Défi du maintien des nouveaux arrivants à Sudbury, Hassan Gouled dévoile un plan du CIFS
Après plus de vingt ans d’existence, le CIFS fait le point sur la francophonie à Sudbury, l’apport des communautés issues de la diversité et les défis de rétention des nouveaux arrivants.
Selon Hassan Gouled, si la francophonie a le vent dans les voiles à Sudbury, c’est aussi grâce aux efforts d’organismes comme le Contact interculturel francophone de Sudbury (CIFS), créé en 1998 pour répondre aux besoins de la communauté francophone d’accueil, de la communauté immigrante francophone et des nouveaux arrivants.
Des vagues d’immigration qui transforment la ville
L’entrevue met en lumière l’évolution des vagues d’immigration francophone à Sudbury au fil des années et l’impact positif des communautés d’origine africaine sur la vitalité francophone locale.

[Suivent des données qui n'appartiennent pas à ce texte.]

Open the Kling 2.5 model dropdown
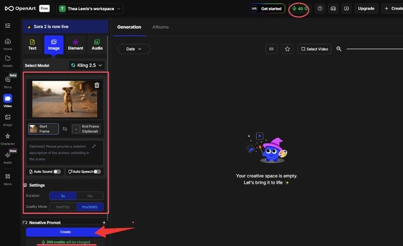pos(87,65)
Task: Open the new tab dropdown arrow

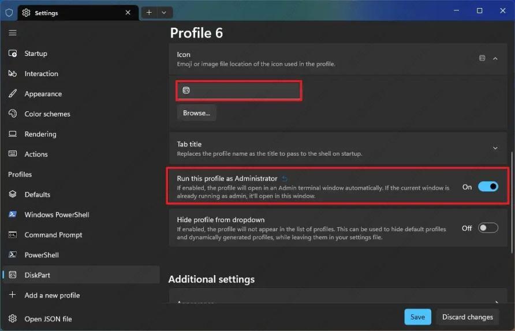Action: coord(164,12)
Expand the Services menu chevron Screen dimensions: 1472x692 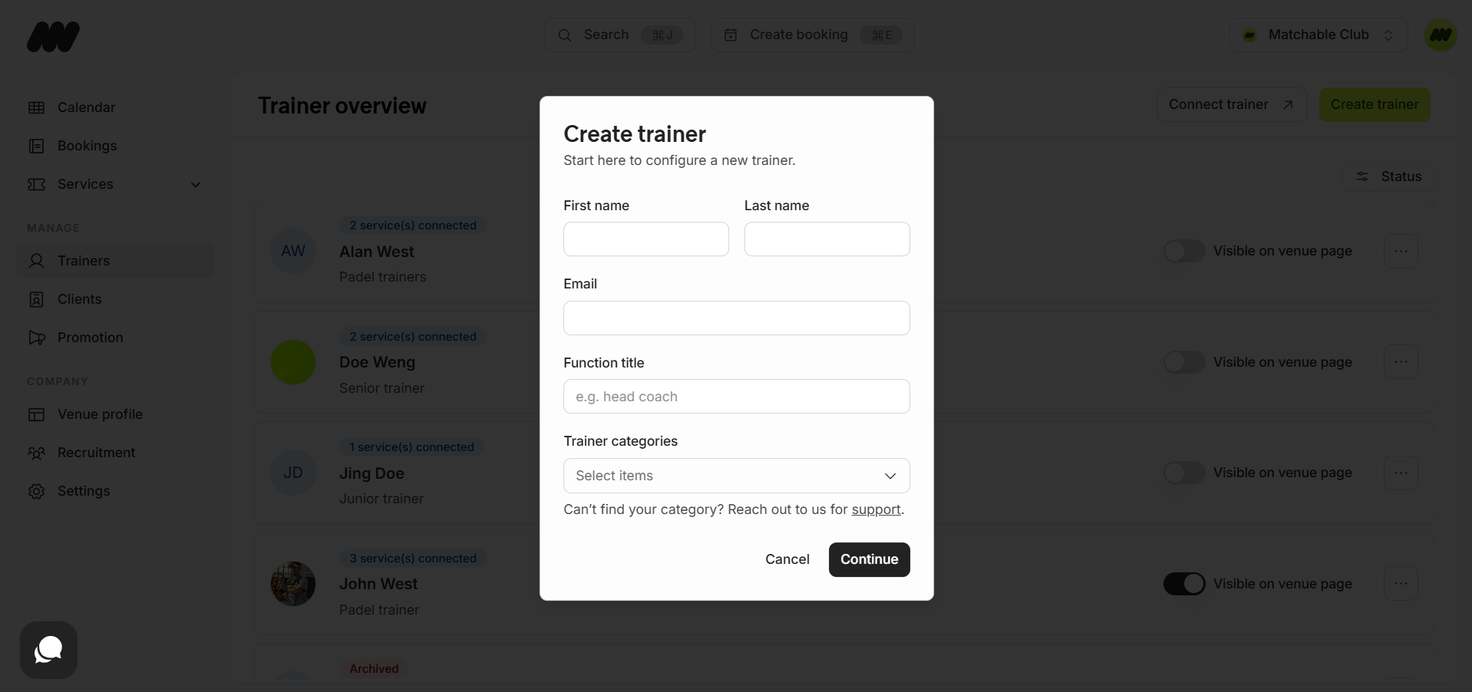[196, 185]
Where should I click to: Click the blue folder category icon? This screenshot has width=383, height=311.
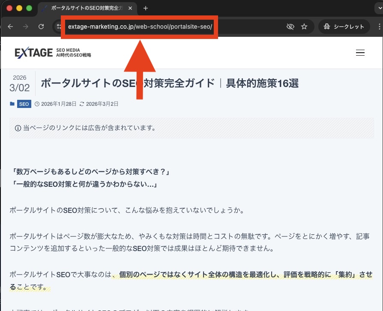pos(12,104)
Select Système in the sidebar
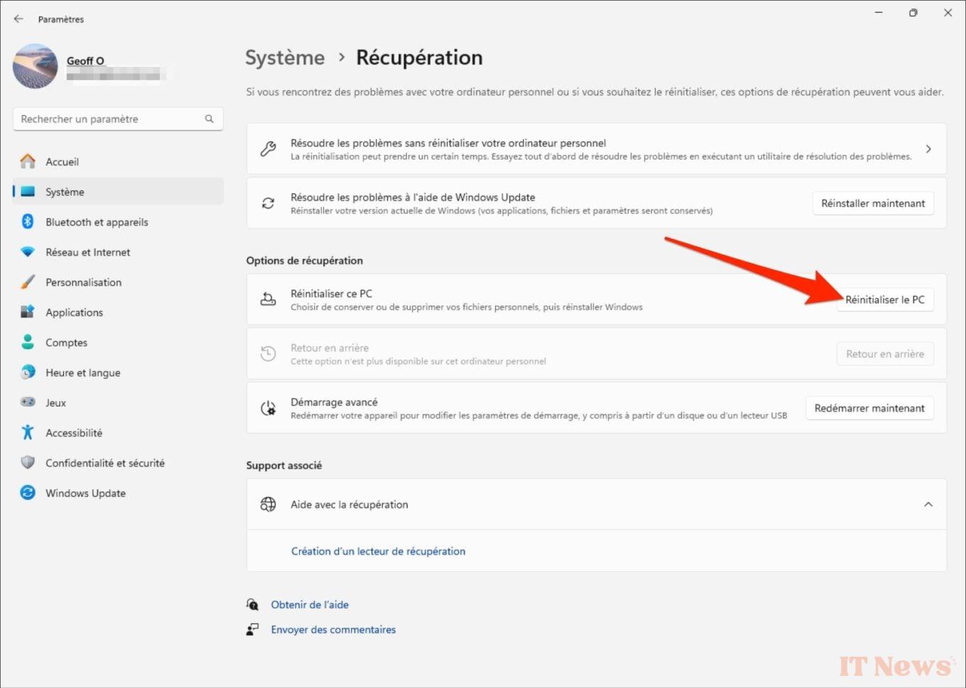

Créer des ponts entre les communautés
Au-delà des services, l’approche du CIFS vise à rapprocher les communautés, en valorisant les différences comme un moteur de cohésion et de participation citoyenne.
Le Cabaret africain comme moment-charnière
Hassan Gouled explique comment le Cabaret africain a été un point de bascule personnel et communautaire : un événement qui a révélé la force des communautés culturelles et la présence francophone en dehors du campus.
Le défi central : retenir les nouveaux arrivants
Un enjeu revient : l’insertion économique et sociale des étudiants francophones et des nouveaux arrivants après leurs études. Pour y répondre, le CIFS dit travailler sur des projets pour lever des barrières liées notamment à l’emploi.
Pistes évoquées dans l’entrevue
- Sensibiliser les employeurs à l’ouverture à la diversité et à l’embauche inclusive.
- Appuyer le développement de compétences (leadership, prise de parole, représentation).
- Renforcer les initiatives communautaires qui créent du lien et un sentiment d’appartenance.